We largely accept natural threats as an unfortunate matter of course. Bird populations have evolved to survive natural threats—unless something else gets out of whack. Robust populations can survive a hurricane, but what about a species whose range has dwindled to a single island? That's why Hurricane Matthew's recent track over the Bahamas has us worried about the Bahama Oriole and the still-recovering Kirtland's Warbler on its wintering grounds.
Threats that adversely affect habitat, such as agricultural expansion and wind energy facilities, are worse because they are normally irreversible. Most habitat lost to development is lost forever; examples of restoration are rare. Some of the best-known conservation groups focus on preventing habitat loss. They do this because it is important and because many people regret habitat loss and support protection for what remains.
It is the “everything else” category—free-roaming cats, pesticides, wind turbines in migratory corridors— that causes most man-versus-birds problems. Although addressing these non-habitat threats sometimes requires policy action, our government friends, barred from advocating for policy positions, cannot touch these issues, much as they may care. So the job of protecting birds falls to a subset of conservation nonprofit groups and concerned citizens.
Further complicating matters, some ecologists and ornithologists are susceptible to the canard that a threat to birds is unimportant unless a demonstrable “population level effect” exists. What's a few birds lost to window collisions in the larger scheme of things, these scientists think. (In fact, it's billions each year.)
We should put this myth to rest.
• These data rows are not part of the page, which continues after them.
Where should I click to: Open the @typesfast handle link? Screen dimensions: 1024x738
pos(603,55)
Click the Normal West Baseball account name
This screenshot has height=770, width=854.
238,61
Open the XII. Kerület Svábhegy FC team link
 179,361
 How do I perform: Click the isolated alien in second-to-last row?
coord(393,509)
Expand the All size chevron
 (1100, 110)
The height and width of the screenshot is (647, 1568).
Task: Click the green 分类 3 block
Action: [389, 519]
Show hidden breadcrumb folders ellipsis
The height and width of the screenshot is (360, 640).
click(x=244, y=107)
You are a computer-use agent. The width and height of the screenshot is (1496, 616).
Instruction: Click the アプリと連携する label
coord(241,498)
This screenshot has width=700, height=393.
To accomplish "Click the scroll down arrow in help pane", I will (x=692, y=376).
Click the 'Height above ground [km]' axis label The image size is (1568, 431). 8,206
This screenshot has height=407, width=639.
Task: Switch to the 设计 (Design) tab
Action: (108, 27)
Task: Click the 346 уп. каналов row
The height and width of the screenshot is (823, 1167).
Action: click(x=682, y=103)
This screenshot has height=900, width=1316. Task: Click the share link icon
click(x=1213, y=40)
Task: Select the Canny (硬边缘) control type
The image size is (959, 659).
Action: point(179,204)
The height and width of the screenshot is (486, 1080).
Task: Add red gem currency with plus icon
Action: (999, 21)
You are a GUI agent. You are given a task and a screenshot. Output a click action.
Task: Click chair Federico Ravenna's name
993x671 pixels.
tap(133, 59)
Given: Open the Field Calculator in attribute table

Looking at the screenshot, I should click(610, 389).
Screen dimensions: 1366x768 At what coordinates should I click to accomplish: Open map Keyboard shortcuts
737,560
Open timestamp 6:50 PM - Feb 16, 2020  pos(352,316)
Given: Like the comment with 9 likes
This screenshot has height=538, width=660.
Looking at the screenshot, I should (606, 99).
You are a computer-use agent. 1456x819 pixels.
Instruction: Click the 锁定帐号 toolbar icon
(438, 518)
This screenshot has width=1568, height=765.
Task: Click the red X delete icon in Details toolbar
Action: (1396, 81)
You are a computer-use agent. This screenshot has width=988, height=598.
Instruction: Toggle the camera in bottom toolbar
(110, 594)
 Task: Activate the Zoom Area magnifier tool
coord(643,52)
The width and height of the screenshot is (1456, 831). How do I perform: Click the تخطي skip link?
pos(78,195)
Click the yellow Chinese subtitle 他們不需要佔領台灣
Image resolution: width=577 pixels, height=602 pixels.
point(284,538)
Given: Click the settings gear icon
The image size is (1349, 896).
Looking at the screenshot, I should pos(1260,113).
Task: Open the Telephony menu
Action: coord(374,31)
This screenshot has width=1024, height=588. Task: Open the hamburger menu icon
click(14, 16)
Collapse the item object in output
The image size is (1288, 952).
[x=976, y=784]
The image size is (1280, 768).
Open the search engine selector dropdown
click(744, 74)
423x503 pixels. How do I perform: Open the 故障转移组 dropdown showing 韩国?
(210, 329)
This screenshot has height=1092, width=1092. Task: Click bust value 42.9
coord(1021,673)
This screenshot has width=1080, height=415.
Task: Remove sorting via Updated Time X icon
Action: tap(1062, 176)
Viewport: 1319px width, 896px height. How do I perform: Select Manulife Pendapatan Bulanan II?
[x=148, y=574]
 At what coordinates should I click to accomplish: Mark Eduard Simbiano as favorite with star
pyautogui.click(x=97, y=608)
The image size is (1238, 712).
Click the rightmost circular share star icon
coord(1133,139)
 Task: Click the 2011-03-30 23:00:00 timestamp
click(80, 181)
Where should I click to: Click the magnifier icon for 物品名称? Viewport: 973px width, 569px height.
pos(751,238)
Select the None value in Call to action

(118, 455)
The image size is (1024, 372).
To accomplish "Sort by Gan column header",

What really matters is the cumulative effect of all threats on bird species' populations— especially the 40 percent or so that are now in decline. Such callousness for individual birds is perilous in considering the future of conservation (including the latest Congressional threats to the Endangered Species Act).
Addressing threats to birds has been a major component of ABC's work since our very beginning. Our Cats Indoors program is now in its 20th year. And we continue to take on the toughest challenges for birds, whether it's opposing poorly sited wind energy projects or developing bird-friendly building guidelines for architects.
We've learned that reducing threats to birds is a lot like stopping cigarette smoking: It is the work of decades, requiring endurance and persistence.
The lesson here is that we can develop solutions that both protect wildlife and serve people. Sometimes it's difficult to find those solutions, and sometimes the solutions are not perfect. But they are always there if we work hard to find them.